The Magnum based deployment will have to coexist alongside the statically provisioned Docker-based runners for a period, so we'll need additional quota for at least a few nodes. We should look at max node usage in DigitalOcean over the last 6 months for a good baseline of compute needs for the cluster.
Description
| Status | Subtype | Assigned | Task | ||
|---|---|---|---|---|---|
| In Progress | None | T416256 [Epic] Migrate gitlab-cloud-runner to WMCS | |||
| In Progress | dduvall | T416264 Request additional compute/storage/IP quota in gitlab-runners for Magnum | |||
| Resolved | dcaro | T418813 Quota increases for gitlab-runners |
Event Timeline
I'm being a little squishy with the numbers here, but according to the second highest peak of kube_node_status_allocatable from grafana.cloud.releng.team over the past 3 months, this is where we might want to start with _additional_ CPU/memory quotas (which will be the upper bound of our cluster):
| cpu | memory |
|---|---|
| 74.9 | 289.8Gb |
Additional napkin math:
Instances
The g4.cores8.ram32.disk20 instance flavor seems like the best fit based on what we're running in DO. Dividing that into the cpu/memory numbers and adding 2 master node instances (math.ceil(max(74.9 / 8, 289.8 / 32)) + 2 -> 12) we get a 12 instance increase for our new quota.
Volumes
I think the most flexible approach to node storage is going to be volume based.

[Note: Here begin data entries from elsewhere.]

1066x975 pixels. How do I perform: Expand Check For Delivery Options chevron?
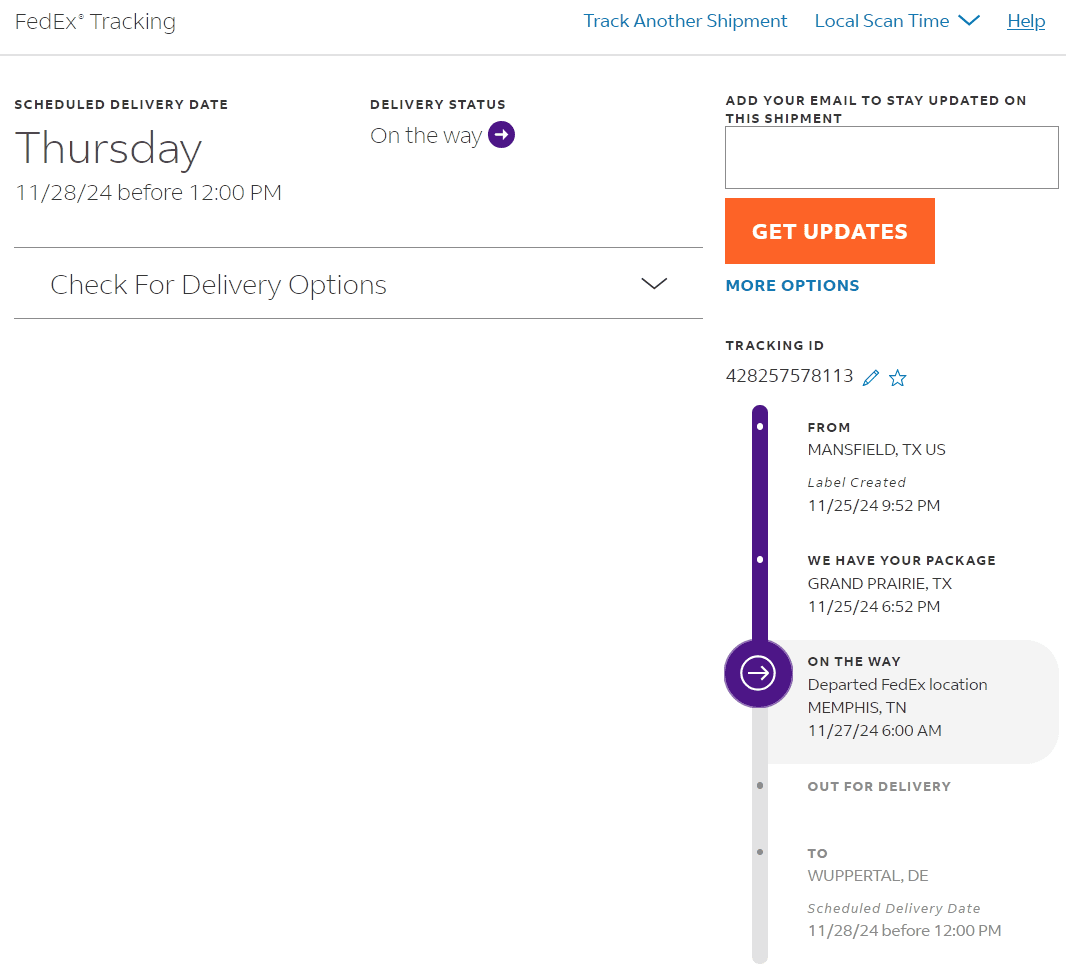click(x=654, y=284)
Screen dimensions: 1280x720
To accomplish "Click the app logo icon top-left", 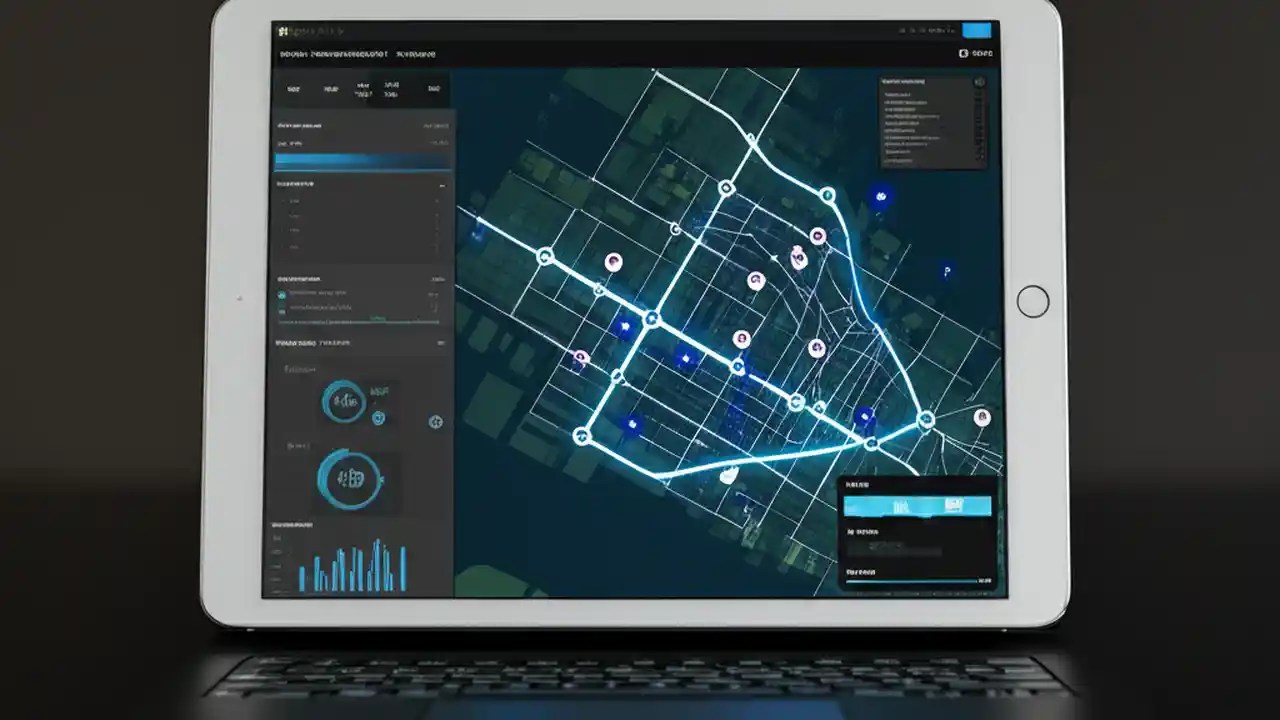I will coord(283,31).
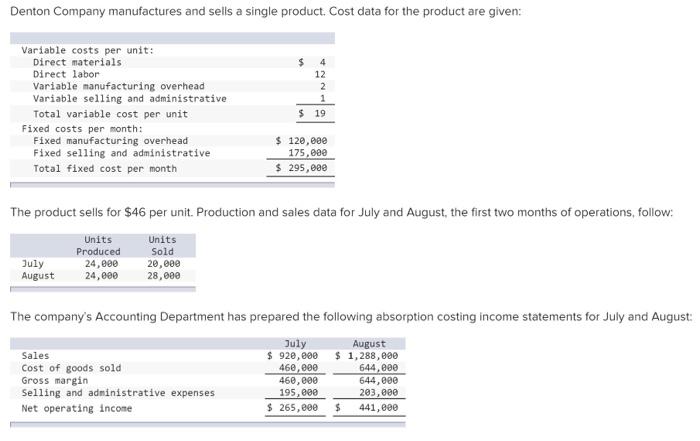Click the Variable manufacturing overhead label
Screen dimensions: 700x441
pos(119,86)
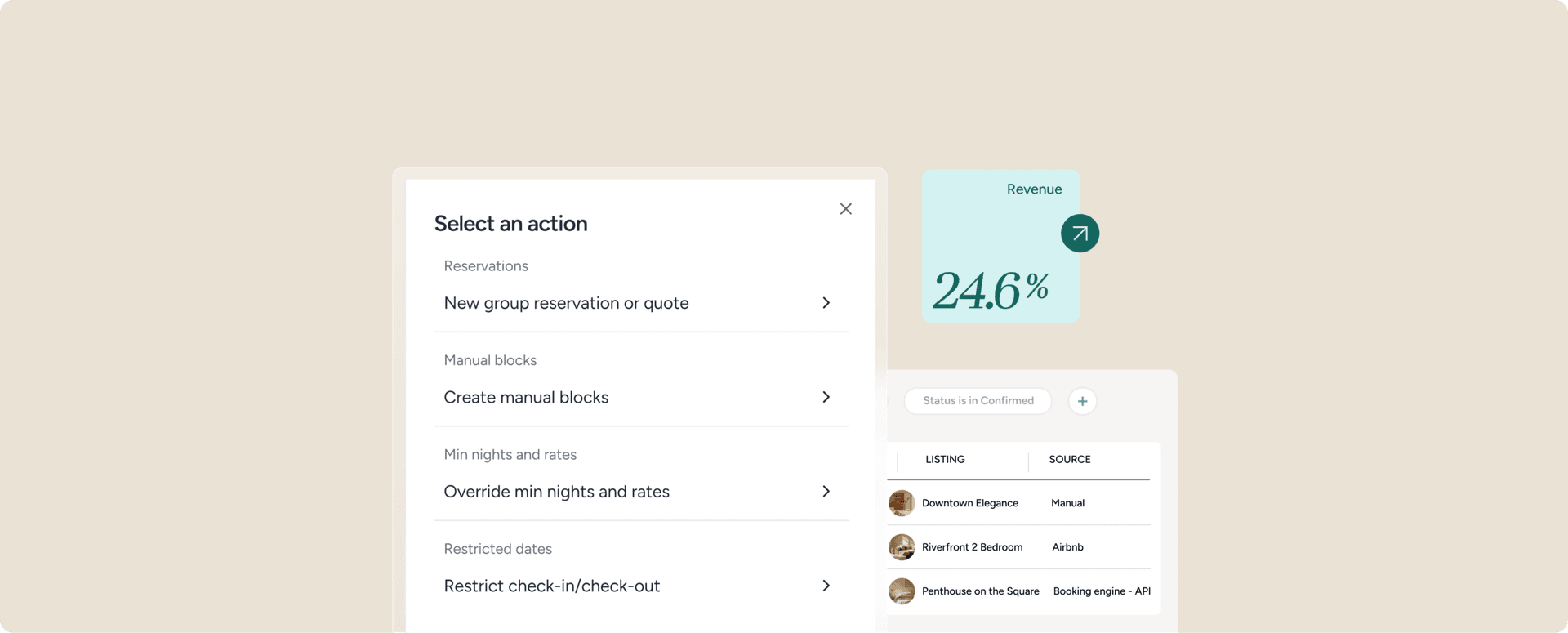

We can use the newish fast-iops cinder volume type via the docker_volume_type Magnum label. So that's 10 per worker instance.
We also have to consider the volumes managed by k8s for:
- buildkitd (the metrics for the past 90 days show 6 peak replicas of buildkitd so that's 6 volumes)
- reggie (1 volume)
- dockerhub-mirror (1 volume)
That's 18 additional volumes needed.
Volume storage
Our DO cluster reports about 400-500Gi disk usage on all nodes at the peak times. In addition to that, we need to account for the volumes managed by k8s (see above).
- buildkitd (6 x 40Gi = 240Gi)
- reggie (1 x 100Gi)
- dockerhub-mirror (1 x 50Gi)
That's 890Gi of volume storage needed. This is hefty. If we did use local instance storage instead, we could avoid 500Gi of this quota.
@Andrew is it possible to have an instance flavor with a 50Gi 4xiops root volume? If so, we might be able to avoid using cinder volumes for the Magnum node storage and just use local instance storage.
Floating IPs
We'll need at least 1 floating IP for the ingress gateway. We can rely on ssh tunneling to a bastion for access to the k8s endpoint from local systems.